Um estudo de
pesquisadores do Departamento de Genética e Biologia Evolutiva do Instituto de
Biociências da Universidade de São Paulo e do Instituto de Pesquisas
Veterinárias Desidério Finamor, em Eldorado do Sul (RS), identificou mecanismos
de resistência do carrapato bovino à ação da ivermectina, uma das drogas mais
usadas no combate às infestações por carrapato.
A pesquisa foi feita
com apoio da Fundação de Amparo à Pesquisa do Estado de São Paulo (Fapesp) e do
Conselho Nacional de Desenvolvimento Científico e Tecnológico (CNPq).
De acordo com a pesquisadora Tatiana Teixeira Torres, vários
mecanismos podem estar envolvidos na resistência do no carrapato bovino à
ivermectina, incluindo a capacidade fisiológica de desintoxicar ou tolerar
substâncias tóxicas.
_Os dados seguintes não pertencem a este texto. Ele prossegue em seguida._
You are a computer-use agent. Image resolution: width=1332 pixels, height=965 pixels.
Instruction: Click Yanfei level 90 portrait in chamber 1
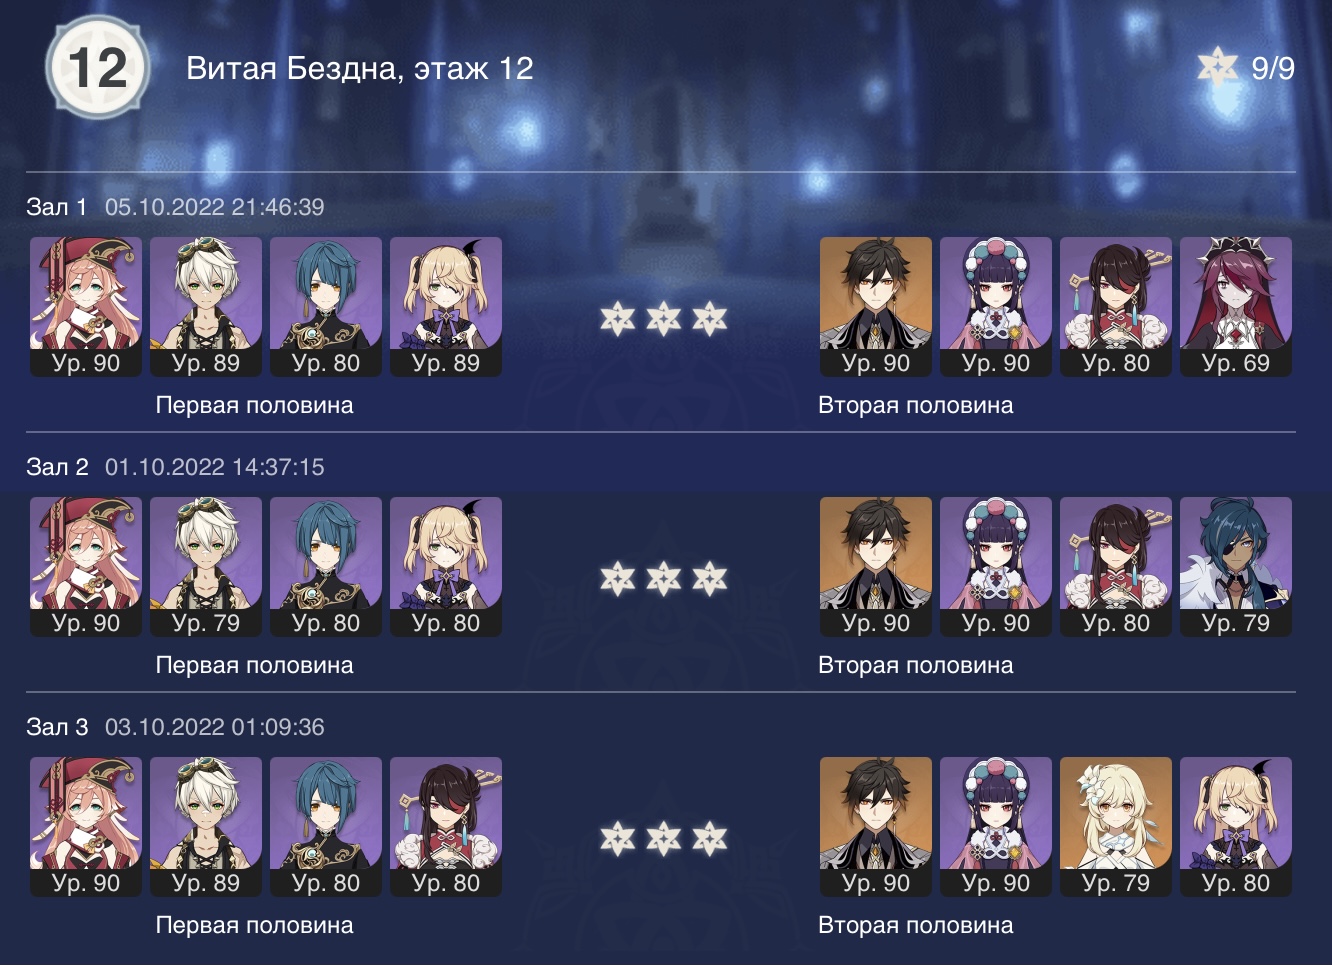point(86,307)
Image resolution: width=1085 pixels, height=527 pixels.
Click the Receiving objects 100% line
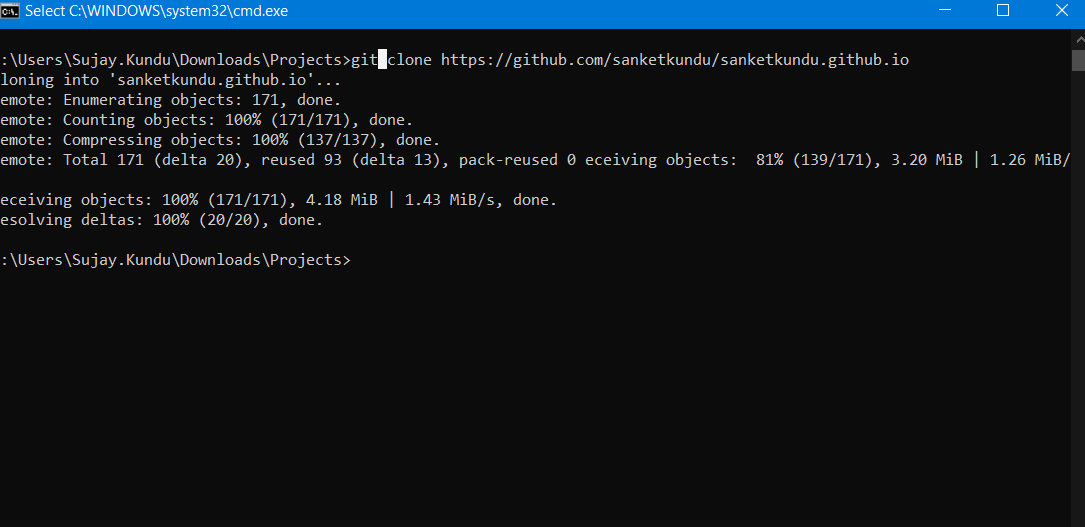point(278,200)
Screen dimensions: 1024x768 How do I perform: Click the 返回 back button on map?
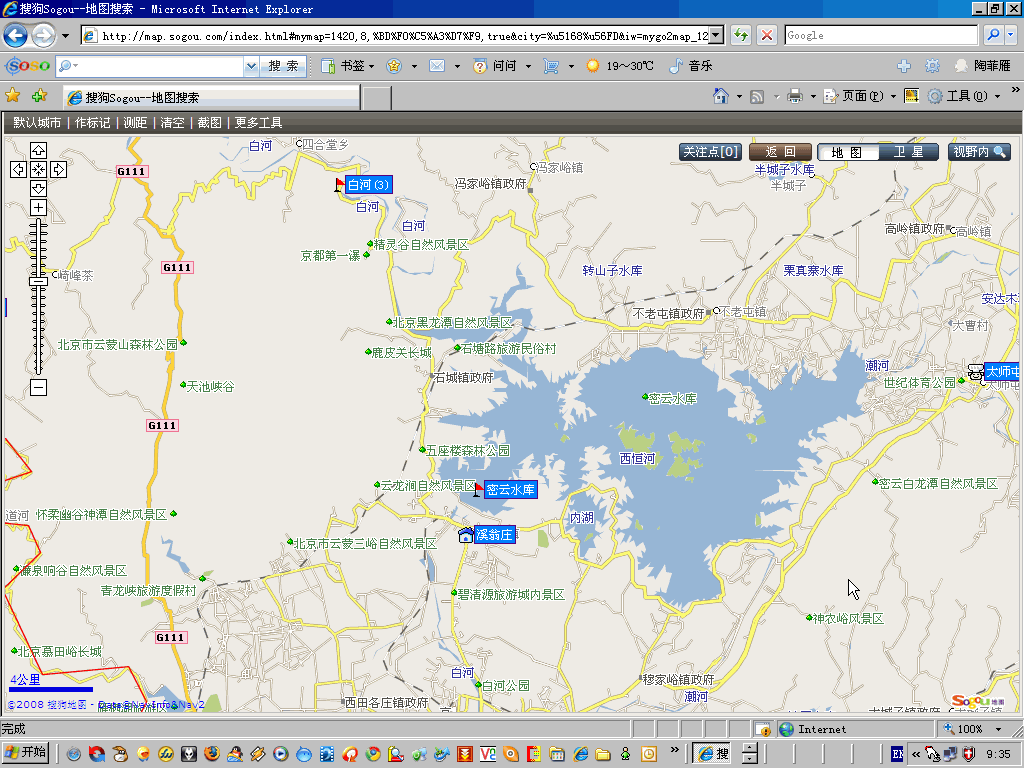pyautogui.click(x=780, y=152)
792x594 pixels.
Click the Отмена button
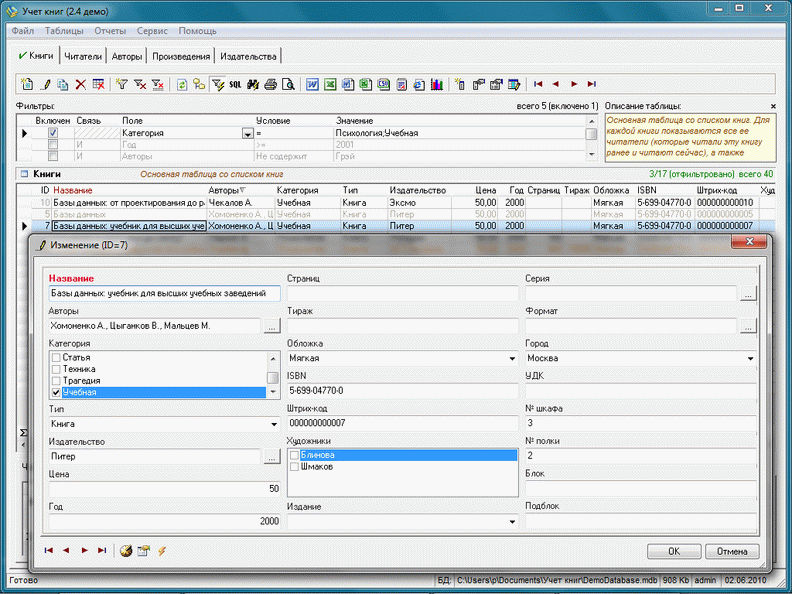(x=732, y=551)
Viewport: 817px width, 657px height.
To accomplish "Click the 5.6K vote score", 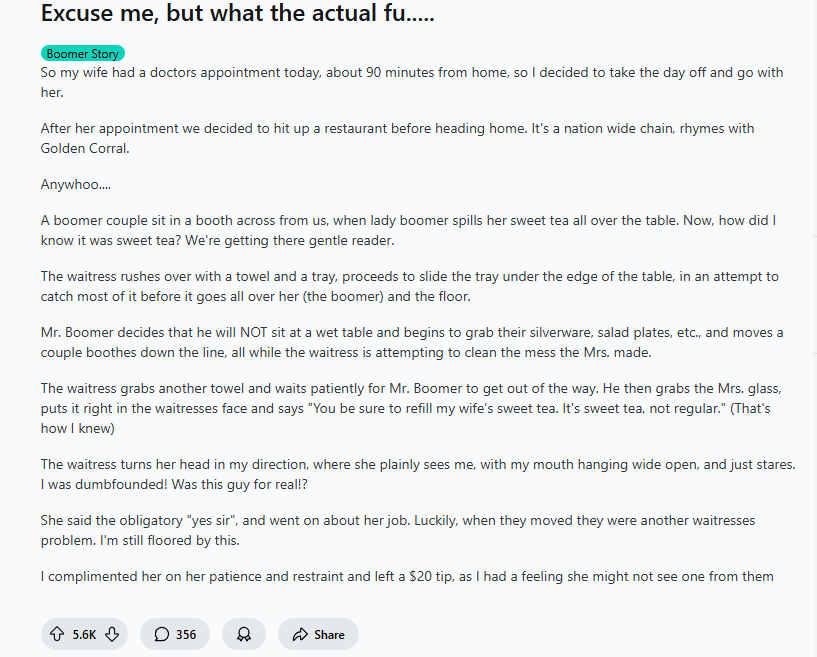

Os mecanismos metabólicos da desintoxicação são mediados
por famílias de enzimas e também por proteínas específicas, escolhidos pelo
processo da seleção natural, disse Tatiana.
O trabalho mostrou que os carrapatos que não contavam com a ação
de tais enzimas e proteínas morriam em presença da ivermectina. Já aqueles que
produziram essas substâncias sobreviveram e produziram mais descendentes, que
acabaram por formar as linhagens resistentes. A meta do estudo foi identificar
quais proteínas teriam papel predominante na desintoxicação da ivermectina em
uma linhagem multirresistente do carrapato bovino.